[Given information]

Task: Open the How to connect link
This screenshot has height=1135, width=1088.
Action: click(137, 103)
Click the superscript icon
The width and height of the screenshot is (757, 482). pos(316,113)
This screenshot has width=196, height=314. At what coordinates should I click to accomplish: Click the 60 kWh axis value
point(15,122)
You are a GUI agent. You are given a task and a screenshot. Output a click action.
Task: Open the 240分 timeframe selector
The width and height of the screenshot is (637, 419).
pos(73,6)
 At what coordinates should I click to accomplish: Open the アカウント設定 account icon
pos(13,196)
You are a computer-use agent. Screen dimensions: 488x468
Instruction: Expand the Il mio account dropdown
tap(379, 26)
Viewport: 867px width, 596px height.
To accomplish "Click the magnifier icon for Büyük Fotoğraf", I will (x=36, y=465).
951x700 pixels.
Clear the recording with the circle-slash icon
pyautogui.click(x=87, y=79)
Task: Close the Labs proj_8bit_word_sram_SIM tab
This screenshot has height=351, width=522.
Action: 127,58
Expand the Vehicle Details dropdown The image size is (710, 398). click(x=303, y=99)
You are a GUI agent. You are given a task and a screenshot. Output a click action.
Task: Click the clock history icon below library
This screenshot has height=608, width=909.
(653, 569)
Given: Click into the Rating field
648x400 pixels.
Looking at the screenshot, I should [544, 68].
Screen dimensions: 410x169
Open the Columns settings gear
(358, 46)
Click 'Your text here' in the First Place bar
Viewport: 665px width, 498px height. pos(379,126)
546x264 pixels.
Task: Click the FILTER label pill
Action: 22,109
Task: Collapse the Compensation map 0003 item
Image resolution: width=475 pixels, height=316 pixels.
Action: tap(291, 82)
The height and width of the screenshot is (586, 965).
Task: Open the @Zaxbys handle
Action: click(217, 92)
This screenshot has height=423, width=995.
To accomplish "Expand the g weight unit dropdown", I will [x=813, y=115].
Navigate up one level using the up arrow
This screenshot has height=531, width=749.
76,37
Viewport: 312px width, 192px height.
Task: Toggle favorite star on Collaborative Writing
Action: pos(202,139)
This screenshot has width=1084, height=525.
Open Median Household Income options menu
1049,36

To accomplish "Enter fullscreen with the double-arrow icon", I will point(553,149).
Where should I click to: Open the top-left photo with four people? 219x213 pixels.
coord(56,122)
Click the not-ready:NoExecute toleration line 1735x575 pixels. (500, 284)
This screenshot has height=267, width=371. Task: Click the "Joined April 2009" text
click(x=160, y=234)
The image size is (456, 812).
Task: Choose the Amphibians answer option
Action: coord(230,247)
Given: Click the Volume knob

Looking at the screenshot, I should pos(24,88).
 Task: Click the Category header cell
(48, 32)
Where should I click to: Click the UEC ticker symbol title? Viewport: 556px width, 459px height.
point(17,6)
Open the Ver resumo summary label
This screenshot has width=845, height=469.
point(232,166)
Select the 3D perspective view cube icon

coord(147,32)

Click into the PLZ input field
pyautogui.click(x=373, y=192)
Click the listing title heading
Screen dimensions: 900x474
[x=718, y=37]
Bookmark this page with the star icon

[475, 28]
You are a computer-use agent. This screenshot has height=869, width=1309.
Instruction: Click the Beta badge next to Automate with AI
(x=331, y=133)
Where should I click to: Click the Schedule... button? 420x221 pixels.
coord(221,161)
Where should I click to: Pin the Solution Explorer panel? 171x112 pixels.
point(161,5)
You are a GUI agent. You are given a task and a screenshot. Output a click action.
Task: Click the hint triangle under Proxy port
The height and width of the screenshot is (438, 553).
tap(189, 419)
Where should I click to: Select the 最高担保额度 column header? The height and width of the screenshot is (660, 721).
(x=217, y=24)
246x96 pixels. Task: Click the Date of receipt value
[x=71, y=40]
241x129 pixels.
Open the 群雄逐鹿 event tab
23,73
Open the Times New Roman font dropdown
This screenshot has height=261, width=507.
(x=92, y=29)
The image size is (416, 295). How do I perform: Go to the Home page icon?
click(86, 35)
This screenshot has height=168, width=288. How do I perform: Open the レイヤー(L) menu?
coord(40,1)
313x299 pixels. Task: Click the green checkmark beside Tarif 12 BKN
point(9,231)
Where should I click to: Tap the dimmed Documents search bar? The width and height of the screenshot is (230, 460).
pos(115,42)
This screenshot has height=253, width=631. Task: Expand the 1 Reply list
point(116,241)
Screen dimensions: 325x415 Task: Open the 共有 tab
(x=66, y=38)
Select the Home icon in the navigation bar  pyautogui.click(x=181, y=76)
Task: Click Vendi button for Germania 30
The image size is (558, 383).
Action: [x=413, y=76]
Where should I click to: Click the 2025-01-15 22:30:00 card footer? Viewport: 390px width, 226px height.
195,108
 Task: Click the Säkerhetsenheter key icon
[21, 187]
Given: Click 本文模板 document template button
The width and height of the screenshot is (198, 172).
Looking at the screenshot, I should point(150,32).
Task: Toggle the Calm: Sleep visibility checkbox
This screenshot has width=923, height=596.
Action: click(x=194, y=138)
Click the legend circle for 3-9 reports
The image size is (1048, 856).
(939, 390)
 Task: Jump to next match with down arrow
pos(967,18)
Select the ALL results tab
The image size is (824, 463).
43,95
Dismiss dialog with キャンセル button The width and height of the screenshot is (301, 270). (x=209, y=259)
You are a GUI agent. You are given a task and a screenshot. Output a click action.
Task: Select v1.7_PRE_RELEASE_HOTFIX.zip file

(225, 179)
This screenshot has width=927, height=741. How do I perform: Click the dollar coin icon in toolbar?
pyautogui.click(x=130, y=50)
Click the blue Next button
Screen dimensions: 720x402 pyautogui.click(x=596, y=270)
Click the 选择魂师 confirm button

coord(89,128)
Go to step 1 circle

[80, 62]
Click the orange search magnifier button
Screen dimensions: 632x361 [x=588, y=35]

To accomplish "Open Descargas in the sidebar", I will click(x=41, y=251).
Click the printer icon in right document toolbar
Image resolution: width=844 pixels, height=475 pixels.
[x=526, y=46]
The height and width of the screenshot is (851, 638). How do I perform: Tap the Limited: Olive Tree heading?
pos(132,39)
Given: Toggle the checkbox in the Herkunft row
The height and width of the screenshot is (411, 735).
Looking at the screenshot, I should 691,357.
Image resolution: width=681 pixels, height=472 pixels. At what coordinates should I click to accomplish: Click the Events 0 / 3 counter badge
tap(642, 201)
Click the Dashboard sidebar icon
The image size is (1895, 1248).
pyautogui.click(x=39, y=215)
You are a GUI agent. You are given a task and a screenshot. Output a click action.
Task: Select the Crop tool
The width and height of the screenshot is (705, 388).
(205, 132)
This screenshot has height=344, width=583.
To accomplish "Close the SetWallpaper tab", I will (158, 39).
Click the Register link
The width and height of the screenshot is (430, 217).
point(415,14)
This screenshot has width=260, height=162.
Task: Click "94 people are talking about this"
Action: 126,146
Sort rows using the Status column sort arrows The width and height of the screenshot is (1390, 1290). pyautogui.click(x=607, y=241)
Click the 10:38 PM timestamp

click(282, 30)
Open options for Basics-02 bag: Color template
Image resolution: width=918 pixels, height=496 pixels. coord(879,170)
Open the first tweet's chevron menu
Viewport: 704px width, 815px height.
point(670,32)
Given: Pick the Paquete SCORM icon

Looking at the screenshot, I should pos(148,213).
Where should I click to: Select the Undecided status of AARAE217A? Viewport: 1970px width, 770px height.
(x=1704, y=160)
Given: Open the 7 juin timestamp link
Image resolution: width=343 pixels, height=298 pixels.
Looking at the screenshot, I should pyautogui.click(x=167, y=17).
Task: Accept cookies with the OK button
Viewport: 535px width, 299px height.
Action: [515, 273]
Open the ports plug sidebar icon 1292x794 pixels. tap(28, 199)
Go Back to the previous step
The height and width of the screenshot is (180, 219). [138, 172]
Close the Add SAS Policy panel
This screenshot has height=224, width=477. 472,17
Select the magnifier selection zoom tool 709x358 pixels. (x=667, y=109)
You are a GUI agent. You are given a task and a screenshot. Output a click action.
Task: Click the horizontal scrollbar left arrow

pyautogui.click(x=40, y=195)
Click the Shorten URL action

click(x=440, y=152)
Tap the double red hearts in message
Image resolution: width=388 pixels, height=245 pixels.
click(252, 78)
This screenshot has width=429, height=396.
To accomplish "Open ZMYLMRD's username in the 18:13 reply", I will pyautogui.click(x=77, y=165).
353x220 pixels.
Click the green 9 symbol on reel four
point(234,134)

[/Given information]

Work to be completed: Where a line of the records includes "computer", copy it.

Problem solution:
You are a computer-use agent. Screen dimensions: 488x468
You are a computer-use agent. This screenshot has height=869, width=1309.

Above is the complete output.